ASSIGNED TASK
From the entries below, copy out every line with "Educación" in it.

Extracted records
= Beginning of Section =

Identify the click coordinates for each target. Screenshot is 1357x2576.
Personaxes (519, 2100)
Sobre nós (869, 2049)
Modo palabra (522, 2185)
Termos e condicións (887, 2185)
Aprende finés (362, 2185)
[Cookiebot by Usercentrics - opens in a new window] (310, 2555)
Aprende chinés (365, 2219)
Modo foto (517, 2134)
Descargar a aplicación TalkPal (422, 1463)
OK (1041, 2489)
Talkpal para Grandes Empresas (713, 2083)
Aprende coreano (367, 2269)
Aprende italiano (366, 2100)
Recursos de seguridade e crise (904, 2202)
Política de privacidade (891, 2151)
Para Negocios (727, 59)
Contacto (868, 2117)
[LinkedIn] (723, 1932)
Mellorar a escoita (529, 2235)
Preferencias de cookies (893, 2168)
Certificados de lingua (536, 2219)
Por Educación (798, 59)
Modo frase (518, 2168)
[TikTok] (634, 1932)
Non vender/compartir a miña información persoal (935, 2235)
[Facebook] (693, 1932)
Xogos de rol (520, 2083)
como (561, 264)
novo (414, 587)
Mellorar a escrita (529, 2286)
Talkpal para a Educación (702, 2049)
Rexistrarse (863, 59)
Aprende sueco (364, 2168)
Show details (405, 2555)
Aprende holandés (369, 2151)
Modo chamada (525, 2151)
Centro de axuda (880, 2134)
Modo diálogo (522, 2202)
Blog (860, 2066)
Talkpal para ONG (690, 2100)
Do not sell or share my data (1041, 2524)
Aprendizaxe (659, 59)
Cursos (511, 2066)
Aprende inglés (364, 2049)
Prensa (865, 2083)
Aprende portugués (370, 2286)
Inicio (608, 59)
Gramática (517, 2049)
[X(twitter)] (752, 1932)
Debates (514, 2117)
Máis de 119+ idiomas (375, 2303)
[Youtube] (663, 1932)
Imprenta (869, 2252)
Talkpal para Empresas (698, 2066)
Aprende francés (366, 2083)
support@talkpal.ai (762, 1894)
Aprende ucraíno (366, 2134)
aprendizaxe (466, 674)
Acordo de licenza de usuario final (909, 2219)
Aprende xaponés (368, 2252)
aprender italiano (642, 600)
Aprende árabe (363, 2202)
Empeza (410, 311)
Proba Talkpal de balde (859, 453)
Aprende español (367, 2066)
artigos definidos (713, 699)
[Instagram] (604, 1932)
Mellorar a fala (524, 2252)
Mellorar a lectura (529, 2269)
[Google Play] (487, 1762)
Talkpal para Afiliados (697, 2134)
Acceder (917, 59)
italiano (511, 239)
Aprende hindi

= End of Section =

TASK SOLUTION
Por Educación (798, 59)
Talkpal para a Educación (702, 2049)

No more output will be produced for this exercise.